Central Limit Theorem

March 29, 2018

The central limit theorem states that the sum (or average) of multiple sets of N random variables will move toward a normal distribution as N increases. The French mathematician Laplace proved this theorem for a number of general cases in 1810 [2].

Laplace also derived an expression for the standard deviation of the average of a set of random numbers. This expression confirmed what Gauss assumed for his derivation of the normal distribution.

Examples of the Central Limit Theorem

The simplest and most remarkable example of the central limit theorem is the coin toss. If a “true” coin is flipped N times, the probability of q heads occurring is given by the binomial distribution (Equation 11).

(1) $\begin{equation*} P(q)=\frac{N!}{2^N(N-q)!q!} \end{equation*}$

Equation 11

Figure 3.10 is a histogram of the binomial distribution compared to the normal distribution for 6 coin tosses. There is good agreement between the two distributions, even with only 6 tosses. However, the tails of the normal distribution extend beyond the possible q values.

Figure 3.10. Probability of q heads for 6 coin tosses.

In 1733, the French mathematician De Moivre noticed this agreement between distributions. He used the following equation as an approximation for the cumbersome calculation for a large N value. However, he did not generalize it to other cases.

(2) $\begin{equation*} \left(\frac{2}{\pi N}\right)^{1/2}e^{-(2/N)(q-2/2)^2} \end{equation*}$

Averaging a Random Variable

Another example is the average of a random variable x that is uniformly distributed between -0.5 and 0.5. This distribution could be the range of uncertainty in measurement. There is a gradual convergence to the normal distribution as more random variables are added to the average (Figure 3.11).

Figure 3.11. PDF of the averages of uniformly distributed random variables.

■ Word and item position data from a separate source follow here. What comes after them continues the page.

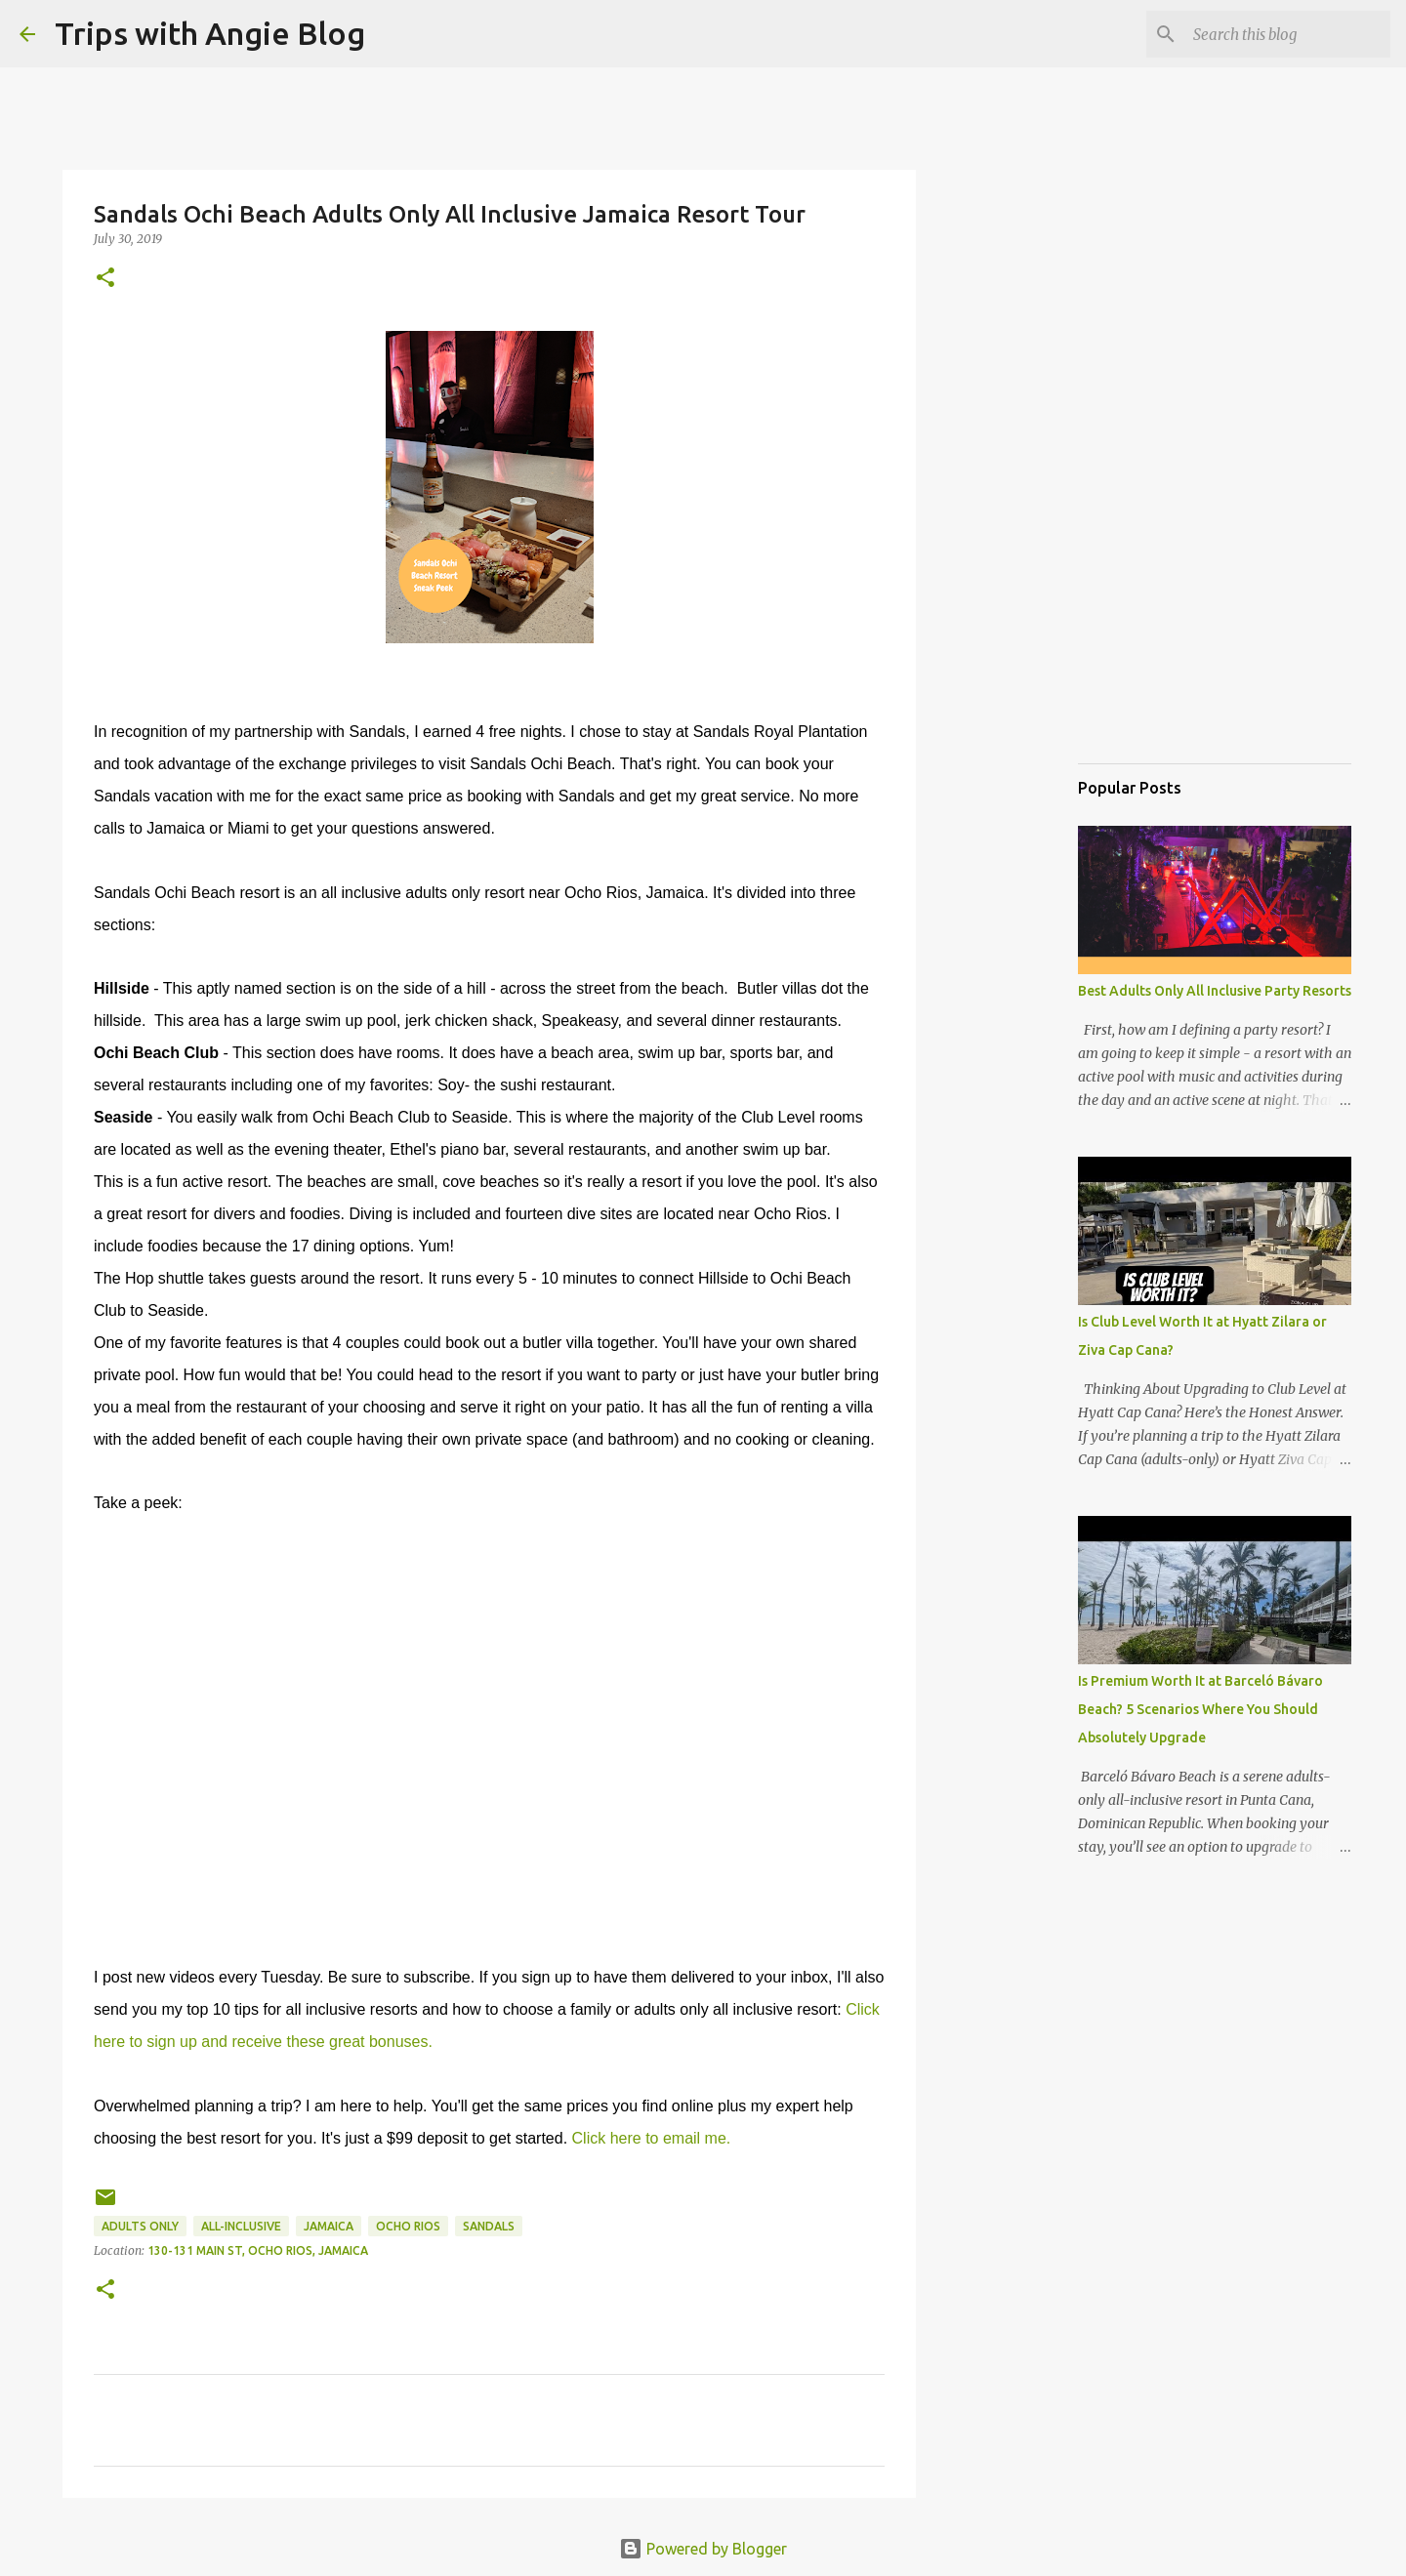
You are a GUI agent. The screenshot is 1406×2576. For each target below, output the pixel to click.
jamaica (328, 2226)
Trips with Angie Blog (210, 33)
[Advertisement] (1175, 648)
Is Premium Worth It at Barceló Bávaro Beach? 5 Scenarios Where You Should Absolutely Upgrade (1200, 1709)
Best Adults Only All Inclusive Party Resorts (1214, 991)
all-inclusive (241, 2226)
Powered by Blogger (703, 2548)
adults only (140, 2226)
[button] (105, 279)
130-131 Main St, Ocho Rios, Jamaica (257, 2250)
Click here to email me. (651, 2138)
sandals (489, 2226)
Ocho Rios (408, 2226)
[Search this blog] (1287, 34)
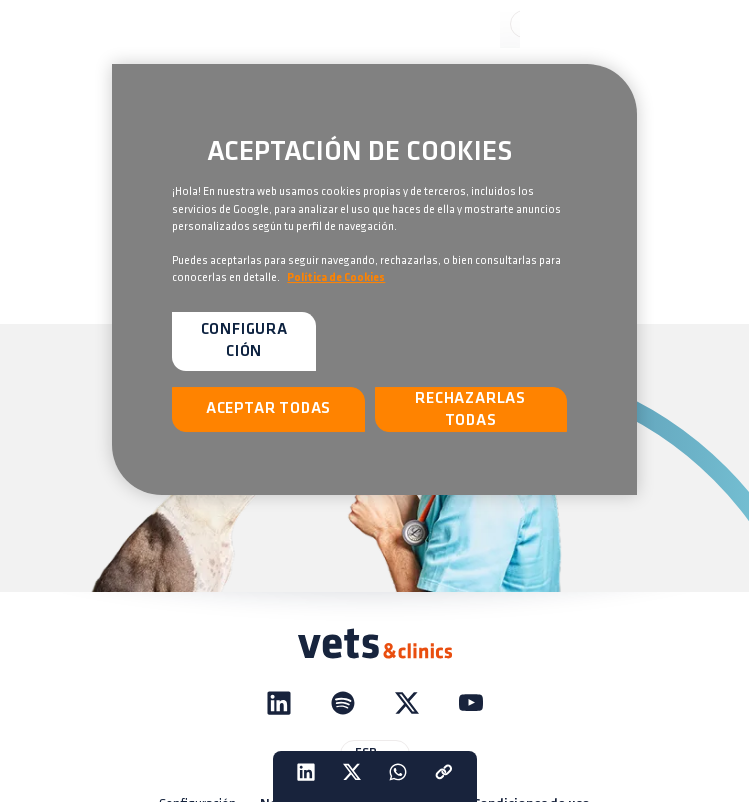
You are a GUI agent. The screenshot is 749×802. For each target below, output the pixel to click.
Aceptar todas (268, 409)
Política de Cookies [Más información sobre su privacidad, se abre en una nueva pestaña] (336, 278)
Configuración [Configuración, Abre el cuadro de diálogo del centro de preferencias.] (244, 341)
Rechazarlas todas (470, 410)
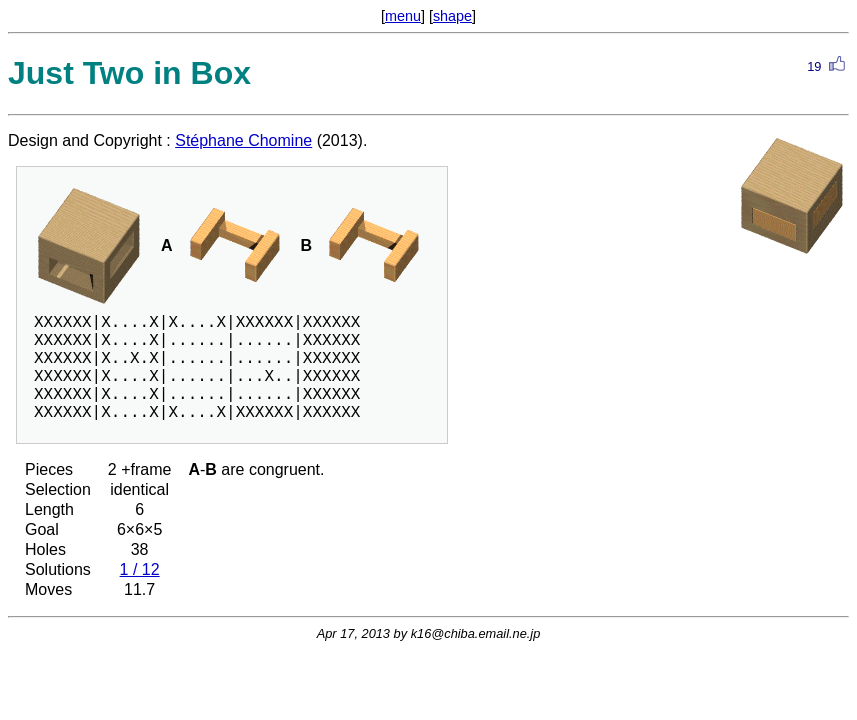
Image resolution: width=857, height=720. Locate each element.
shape (452, 16)
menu (403, 16)
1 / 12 (140, 569)
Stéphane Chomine (243, 140)
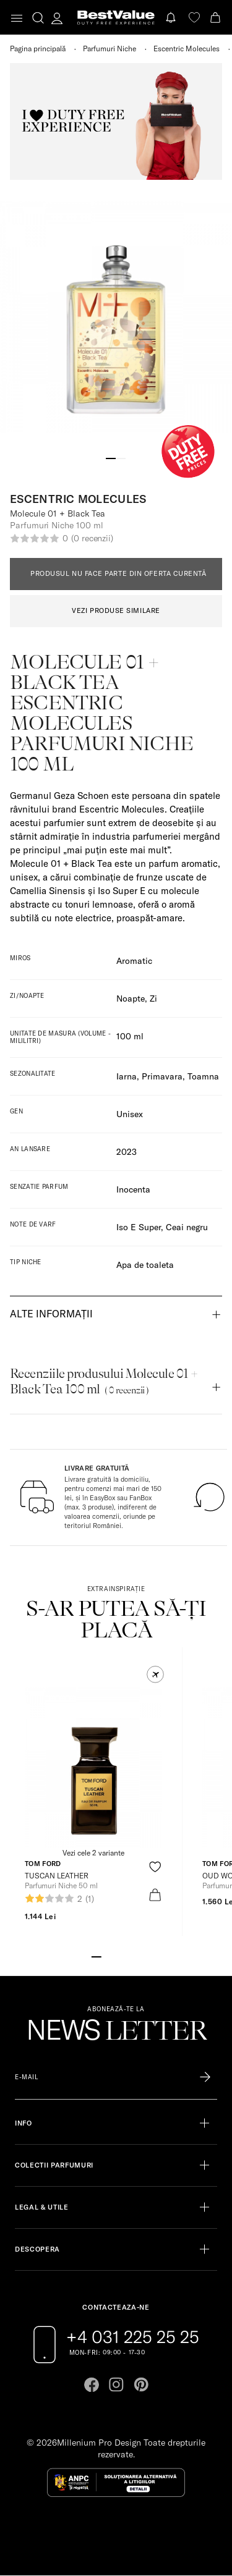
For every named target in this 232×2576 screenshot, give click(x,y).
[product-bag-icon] (155, 1894)
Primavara (162, 1076)
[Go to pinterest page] (141, 2384)
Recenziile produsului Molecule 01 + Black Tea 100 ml (104, 1381)
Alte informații (51, 1313)
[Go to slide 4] (126, 1955)
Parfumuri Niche (109, 48)
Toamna (203, 1076)
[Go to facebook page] (91, 2384)
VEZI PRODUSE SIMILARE (116, 610)
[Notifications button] (172, 18)
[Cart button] (216, 18)
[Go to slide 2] (121, 457)
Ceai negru (187, 1227)
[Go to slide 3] (116, 1955)
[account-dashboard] (57, 18)
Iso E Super (138, 1227)
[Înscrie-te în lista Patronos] (205, 2077)
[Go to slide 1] (111, 457)
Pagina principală (38, 48)
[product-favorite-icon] (155, 1867)
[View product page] (93, 1767)
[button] (155, 1674)
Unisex (129, 1114)
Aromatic (134, 960)
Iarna (126, 1076)
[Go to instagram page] (116, 2384)
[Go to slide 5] (136, 1955)
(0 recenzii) (92, 538)
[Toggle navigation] (16, 18)
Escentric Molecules (186, 48)
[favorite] (194, 18)
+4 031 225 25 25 (132, 2337)
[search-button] (38, 17)
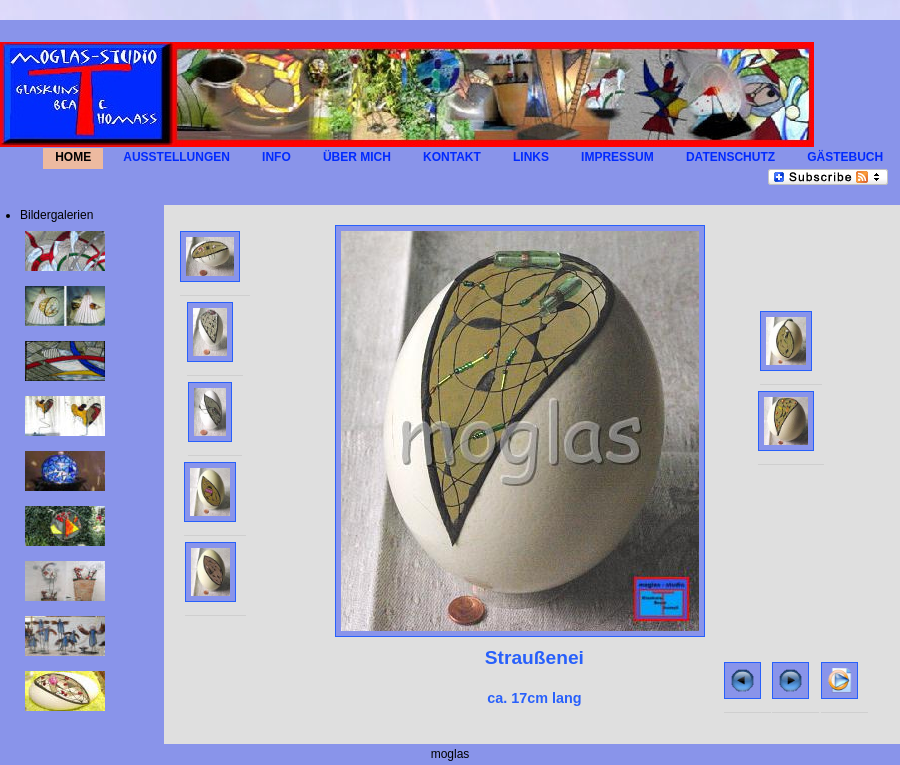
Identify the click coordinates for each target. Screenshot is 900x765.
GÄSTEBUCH (845, 158)
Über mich (357, 158)
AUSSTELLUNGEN (176, 158)
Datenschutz (730, 158)
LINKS (531, 158)
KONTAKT (452, 158)
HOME (73, 158)
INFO (276, 158)
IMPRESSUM (617, 158)
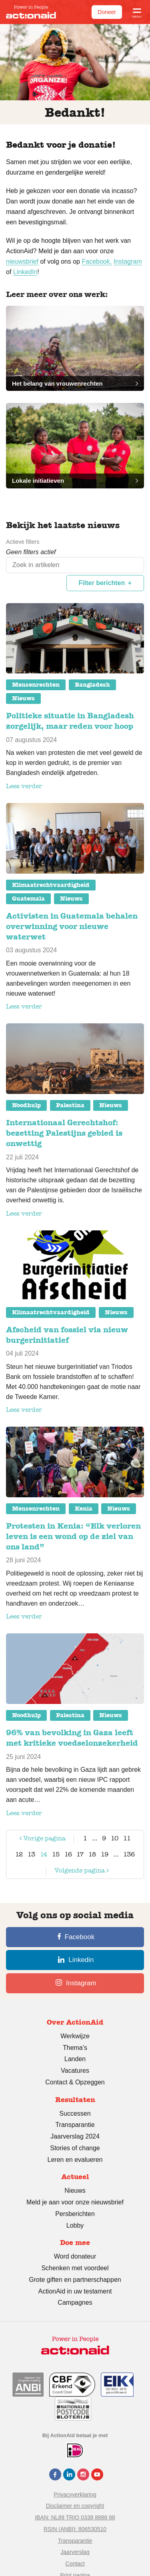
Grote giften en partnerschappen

When the PDF‘s magnitude is on a linear scale, it is not clear what is happening at the distribution tails. This lack of clarity can be corrected by plotting the magnitude on a logarithmic scale. In doing so, the large deviation between the average of four uniformly distributed random variables and the normal distribution is visible at the distributions’ tails. This deviation is significant in cases where a signal’s extreme values are critical to understanding a product’s behavior, such as in fatigue analysis.